A traditional metaphor for Shamatha, which is calm-abiding meditation, to stilling your feet in the a mud-puddle. When you’re standing in a puddle of muddy water, to get out of the murkiness and see what’s below, the temptation may be to move your feet. But in doing so, you only kick up the mud, clouding the water further. So, the best thing to do is quit moving your feet. Shamatha is the stopping. When you let the mind relax, the calm arrives. It’s a state which sometimes accompanies repetitive movement of any kind, and can be incredibly liberating.
“Once your mind is still, your awareness broadens.

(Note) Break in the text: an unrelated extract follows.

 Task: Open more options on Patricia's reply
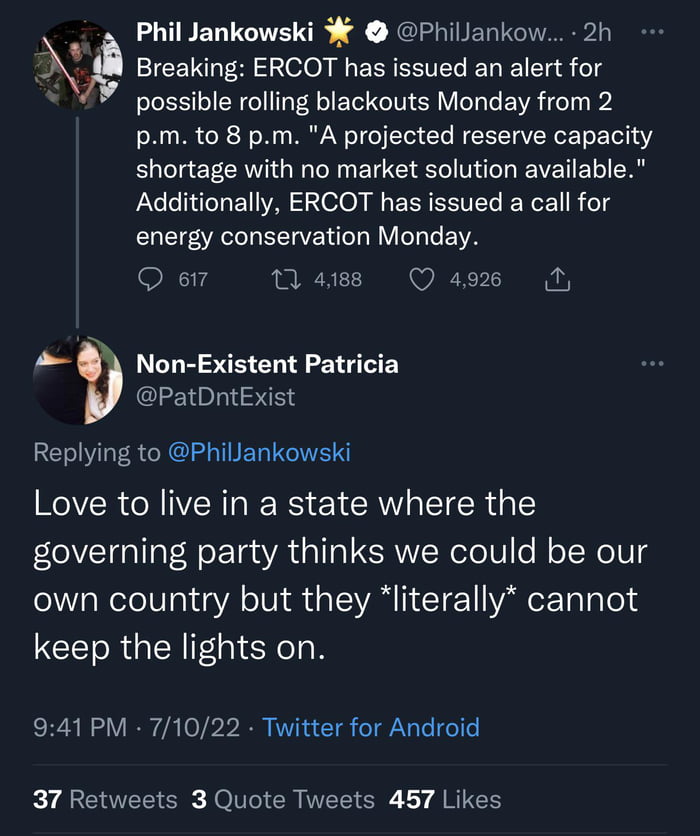point(651,363)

This is the beginning of Vipassana, in which your mind is opened to witnessing and fully understanding the impermanence of all things. Any direct experience becomes an object, an opportunity for practice, whether it’s hearing a sound, or feeling pain in your body. Awareness emerges, divested of intellect and its limiting beliefs and projections. Free to have the direct experience of being human, you begin to open up to everything, and begin to recognize the fluidity, the openness of life, as well as the non-bounded, non-solid aspects of our lives.
If there’s any one lesson to take globally from meditation practice, it’s that there is no solidity, ground, or safety in life. The bad news is, you’re in a state of constant free-fall, and there’s simply nothing to hang onto. The good news is that there is no ground to break your bones upon. This realization can be terrifying for the ego, which desires so badly to control our circumstances. But there is a sense of artistry and responsiveness to this realization – as one great teacher described it, it’s like ‘playing ball in running water.’ Your life becomes a practice in constant movement, of flowing and acceptance.
And how has this practice impacted Howard?
“Ask my wife,” he says, then returns to refreshing generalities. “Meditation practice can make you more patient, more open, more generous. But actually, the benefits are hard to measure, and transcend the immediacy of any goal you could set for yourself. In the long view, if I’m not doing it to feel better now, but doing it with expectation-free curiosity and a desire to ‘wake up’ – whatever ‘waking up’ may look like when it actually happens – then I’d say you’re doing the right thing.”